Hush my baby, my own sweet baby

I intimated not so long ago that I was stumbling toward a more general theory of what it is that’s wrong with Decent Dave and Nasty Nick. This, from the New Statesman, has proved to be the tipping point for me to publish it. It’s pretty unobjectionable in itself; dull as ditchwater obviously but if you subscribe to the Staggers you get what you deserve in my book. But the key excerpt is this; after 1200 words on the subject of why big book chains are bad, there’s a sudden volte face
Listening to Pack's incandescent critics, I couldn't help feeling sympathy for him. Anyone who has heard the herd of editors, publishers, authors and critics mooing their political and cultural cliches at a London literary party and not felt the urge to reach for a baseball bat is less than human.

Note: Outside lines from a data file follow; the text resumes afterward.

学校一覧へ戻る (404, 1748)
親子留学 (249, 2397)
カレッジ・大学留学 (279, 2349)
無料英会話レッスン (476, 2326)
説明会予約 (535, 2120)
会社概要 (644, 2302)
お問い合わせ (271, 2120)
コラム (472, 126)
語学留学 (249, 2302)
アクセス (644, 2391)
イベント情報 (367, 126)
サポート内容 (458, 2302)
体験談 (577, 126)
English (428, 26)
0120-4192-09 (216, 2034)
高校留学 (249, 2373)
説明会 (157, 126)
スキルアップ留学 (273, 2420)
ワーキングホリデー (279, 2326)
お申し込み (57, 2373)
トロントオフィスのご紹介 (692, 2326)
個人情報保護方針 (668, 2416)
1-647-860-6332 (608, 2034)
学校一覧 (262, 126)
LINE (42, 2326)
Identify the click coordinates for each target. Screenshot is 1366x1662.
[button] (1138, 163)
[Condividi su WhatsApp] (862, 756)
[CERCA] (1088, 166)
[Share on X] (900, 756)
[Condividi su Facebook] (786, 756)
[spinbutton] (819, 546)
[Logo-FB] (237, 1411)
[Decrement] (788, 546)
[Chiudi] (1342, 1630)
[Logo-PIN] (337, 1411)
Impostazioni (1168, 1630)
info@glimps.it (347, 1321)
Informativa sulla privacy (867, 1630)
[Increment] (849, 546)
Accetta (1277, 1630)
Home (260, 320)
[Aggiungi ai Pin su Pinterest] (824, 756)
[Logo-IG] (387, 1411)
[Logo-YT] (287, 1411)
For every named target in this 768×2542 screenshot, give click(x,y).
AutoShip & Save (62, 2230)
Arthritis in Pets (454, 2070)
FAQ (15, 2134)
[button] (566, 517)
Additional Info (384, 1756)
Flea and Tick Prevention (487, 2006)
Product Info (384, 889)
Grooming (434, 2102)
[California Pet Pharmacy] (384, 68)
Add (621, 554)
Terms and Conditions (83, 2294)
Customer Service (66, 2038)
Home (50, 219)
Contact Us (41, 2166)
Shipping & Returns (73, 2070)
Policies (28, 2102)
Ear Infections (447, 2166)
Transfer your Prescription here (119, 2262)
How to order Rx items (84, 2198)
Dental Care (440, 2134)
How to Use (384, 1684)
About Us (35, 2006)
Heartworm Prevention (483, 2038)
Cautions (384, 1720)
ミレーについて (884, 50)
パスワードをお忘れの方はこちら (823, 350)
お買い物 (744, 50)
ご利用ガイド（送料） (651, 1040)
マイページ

Always with the parties, isn’t it? I have to say, if I was in the same social circle as Nick Cohen and David Aaronovitch I would sort of quietly stop inviting them. They eat like horses, they complain about the food, they slag you off in the newspapers the day after you invite them round for dinner and now it appears that Nick at least is on the edge of murderous violence. Fuck that for a game of soldiers (for what it’s worth, the only time I have felt the urge to reach for a baseball bat in a social situation was at a Scouse wedding and then it was more for simple self-protection than rage at the industry structure of the book distribution trade).

But anyway, the point is, Nick and Dave have been going on about dinner parties for the last year. Coincidentally, at the same time, Aaronovitch has taken up a fad diet and Cohen has “become a father late in life”. I would hazard a guess that at about the same time they started banging on about the dinner parties of Hampstead and Islington, they stopped actually going to them.

There’s a lot going on here. Becoming a father does odd things to you, psychologically; it really is not just women whose hormones go up the wall at the sight of a new baby that’s their own. Come round my house for bruschetta one day and I’ll show you the massive collection of Israeli Army self-defence books that I bought when my son was three months old; never cracked the spine on a single one of them and have no real idea why I own them, but something about the idea that it’s a threatening world out there and a man has to defend his family must have been speaking to me. God knows what I’d have been like if there had been a war on.

Also, your social circle changes. Everyone who’s got young kids will remember that period of blind rage at all your friends that you go through at about nine months of age when you realise that all those good mates who swore that they’d be round all the time, see the babby grow, we’ll babysit for you no problem, just fucking haven’t because dammit they can’t realise that little Junior is the most important thing in the world and they ought to be rearranging their lives round him in the same way that you did. You grow out of it but you go through it, and it’s unusual to say the least to not lose a few mates along the way.

As well as shrinking, your social circle becomes a lot more, well, circular. You end up talking to a lot of the same people over and over again, about the same subjects, over and over again. You tend to lose your sense of proportion.

This works better as a theory of Cohen than of Aaronovitch, whose children are somewhat older. But I think it has good explanatory power; the aggression, the rage at former comrades, the curious obsession with grammar schools.

Friday forecast time coming up this afternoon.

1 Comments:

Anonymous Anonymous said...

I think theories on the ways of D and N will need a bit more than things to do with parenting. I've been parenting for nearly thirty years with an eight month on board at this very moment but it hasn't sent me back to my grammar school!